Starting at the line containing "You are a GUI" and ending at the end of the data, copy those lines with "screenshot" swapped for "screen capture" and nothing else altered. Leave any pictures out of your answer.

>> Start Entries

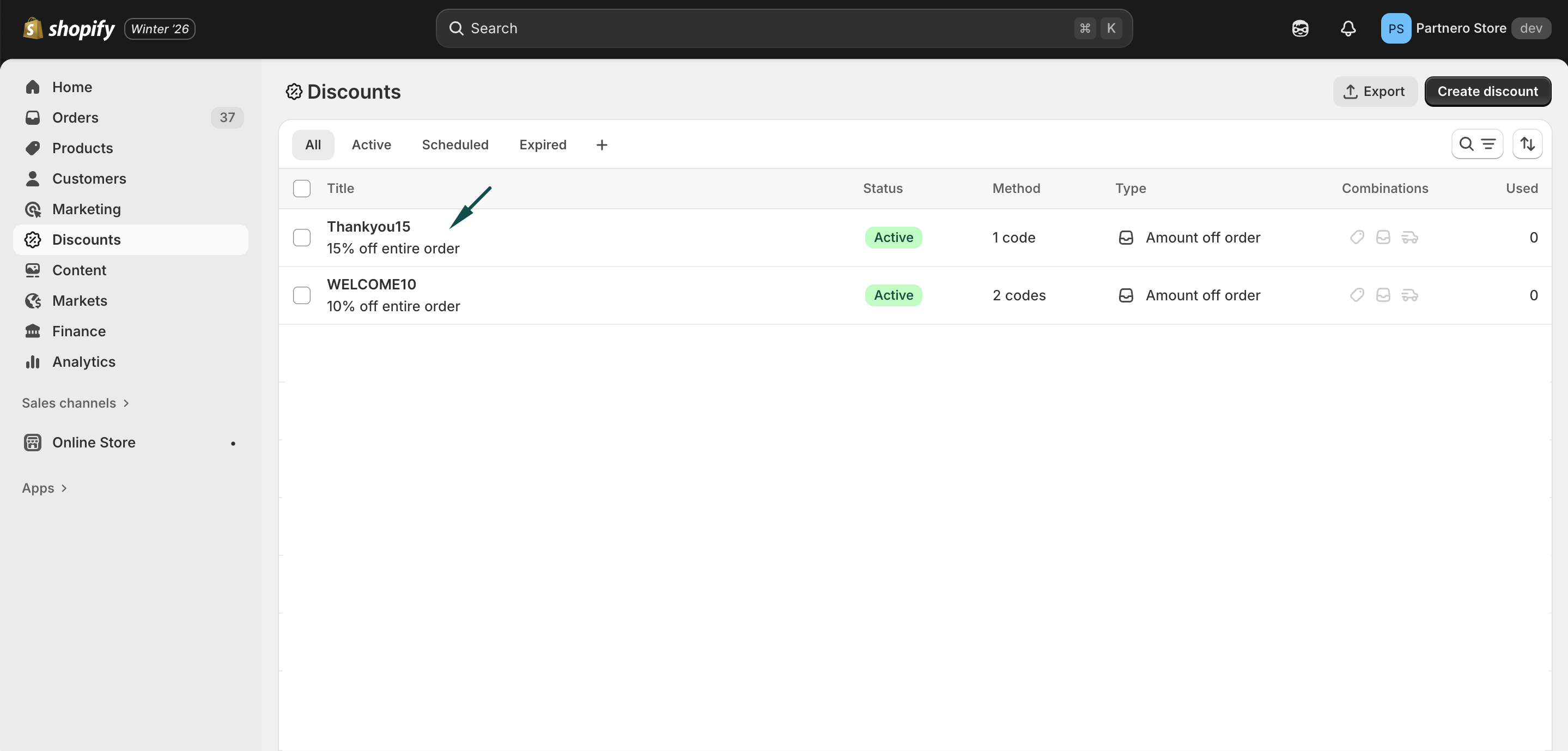
Task: Click the Online Store storefront icon
Action: coord(33,443)
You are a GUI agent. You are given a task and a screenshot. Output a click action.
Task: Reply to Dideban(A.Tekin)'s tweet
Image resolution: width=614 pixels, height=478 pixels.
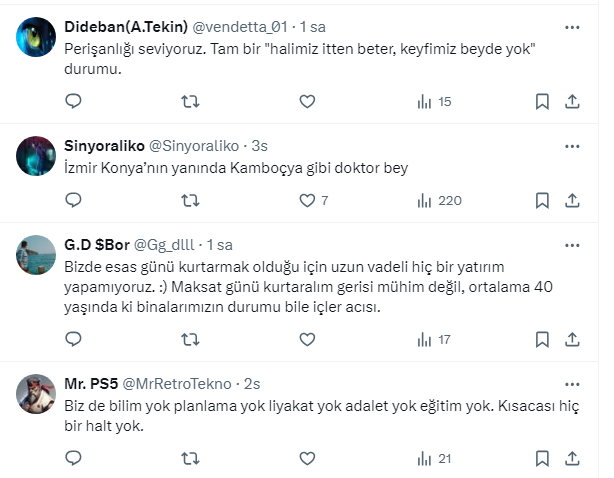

>> End Entries

Expected answer |
You are a GUI agent. You are given a task and a screen capture. Output a click action.
Task: Reply to Dideban(A.Tekin)'s tweet
Image resolution: width=614 pixels, height=478 pixels.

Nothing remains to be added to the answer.